Some stories are so insane, so hard to believe that they simply could not have been made up. “The Imposter” tells one of those stories.


A 2012 documentary, “The Imposter” tells the story of Nicholas Barclay. At the age of 13, Barclay disappeared without a trace, only to reappear in Spain several years later. The family goes to retrieve their lost son, and they bring him back to Texas. It is only after several months that the family starts to suspect that this person living in their home may not actually be Nicholas. As the plot thickens, dirty secrets thought locked away begin to rise to the surface, and we find out exactly who this boy is.


“The Imposter” is a gripping film of expert cinematic construction. Director Bart Layton knows how to put together a documentary that is every bit as entertaining as a fiction film. This is a massively impressive first feature, with Layton proving he is a master story teller.


The story itself is a thriller and Hitchcockian in nature. You never know who you can trust and the tension continues to build until reaching a tipping point at a climax that is simply sublime.

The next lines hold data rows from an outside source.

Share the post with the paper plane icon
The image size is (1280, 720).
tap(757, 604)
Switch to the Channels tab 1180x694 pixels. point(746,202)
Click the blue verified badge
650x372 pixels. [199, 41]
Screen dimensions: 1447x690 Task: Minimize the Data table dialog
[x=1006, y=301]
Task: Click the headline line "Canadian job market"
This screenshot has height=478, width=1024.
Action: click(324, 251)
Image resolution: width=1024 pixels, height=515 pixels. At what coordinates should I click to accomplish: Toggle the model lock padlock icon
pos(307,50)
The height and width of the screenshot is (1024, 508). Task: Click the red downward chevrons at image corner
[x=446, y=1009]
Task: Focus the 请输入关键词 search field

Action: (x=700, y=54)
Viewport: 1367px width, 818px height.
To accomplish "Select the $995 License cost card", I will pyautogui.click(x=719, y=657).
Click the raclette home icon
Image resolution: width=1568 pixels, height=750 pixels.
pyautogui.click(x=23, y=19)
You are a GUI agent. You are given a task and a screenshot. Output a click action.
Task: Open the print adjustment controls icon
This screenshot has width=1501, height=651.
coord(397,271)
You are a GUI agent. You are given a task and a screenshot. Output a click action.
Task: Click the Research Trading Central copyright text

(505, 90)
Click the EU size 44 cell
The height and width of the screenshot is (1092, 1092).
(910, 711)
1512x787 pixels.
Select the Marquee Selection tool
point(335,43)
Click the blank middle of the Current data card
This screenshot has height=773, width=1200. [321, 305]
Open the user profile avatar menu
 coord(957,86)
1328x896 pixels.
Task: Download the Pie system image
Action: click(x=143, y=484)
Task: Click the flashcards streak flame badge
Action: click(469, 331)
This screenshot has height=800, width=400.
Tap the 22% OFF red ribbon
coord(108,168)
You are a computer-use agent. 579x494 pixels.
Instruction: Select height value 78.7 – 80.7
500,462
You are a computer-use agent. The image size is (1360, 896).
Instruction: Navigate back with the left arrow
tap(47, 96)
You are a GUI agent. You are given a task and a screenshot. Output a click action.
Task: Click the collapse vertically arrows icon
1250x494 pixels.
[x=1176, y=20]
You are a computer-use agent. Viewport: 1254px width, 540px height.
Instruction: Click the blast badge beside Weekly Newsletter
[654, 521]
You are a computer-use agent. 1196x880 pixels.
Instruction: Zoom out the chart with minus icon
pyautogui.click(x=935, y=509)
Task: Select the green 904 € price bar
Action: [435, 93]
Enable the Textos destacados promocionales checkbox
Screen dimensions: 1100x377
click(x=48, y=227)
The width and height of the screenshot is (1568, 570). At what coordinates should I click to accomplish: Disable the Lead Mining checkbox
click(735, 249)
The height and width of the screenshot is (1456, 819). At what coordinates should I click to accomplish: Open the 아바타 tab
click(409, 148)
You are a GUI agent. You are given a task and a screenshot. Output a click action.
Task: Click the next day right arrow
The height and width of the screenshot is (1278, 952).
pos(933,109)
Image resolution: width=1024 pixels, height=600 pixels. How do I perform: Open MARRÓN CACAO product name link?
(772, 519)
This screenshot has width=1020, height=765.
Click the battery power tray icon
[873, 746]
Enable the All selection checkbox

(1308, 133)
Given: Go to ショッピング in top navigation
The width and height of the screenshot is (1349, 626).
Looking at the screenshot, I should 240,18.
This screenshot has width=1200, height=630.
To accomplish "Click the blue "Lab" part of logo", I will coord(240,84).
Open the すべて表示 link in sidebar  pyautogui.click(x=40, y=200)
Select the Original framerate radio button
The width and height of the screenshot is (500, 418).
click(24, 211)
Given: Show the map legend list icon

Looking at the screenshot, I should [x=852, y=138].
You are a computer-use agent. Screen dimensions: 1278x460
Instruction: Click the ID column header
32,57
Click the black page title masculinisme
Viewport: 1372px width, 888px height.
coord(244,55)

Much of the success of the film is due to the access Layton had in terms of interviews. The entire Barclay family is put on camera, and even the titular imposter himself is given quite a bit of screen time. Their insights are enlightening and make for a narrative that is troubling to say the least.


Layton does, every so often, let his style get in the way of the substance. The camera work, editing and dramatizations are all very showy, and while it makes for entertaining cinema, it gets in the way of what Layton is saying and the story he is trying to tell.


Still, this is one of the most engrossing and interesting documentaries in recent memory.-3.5/4


“The Imposter” is available on Netflix instant streaming.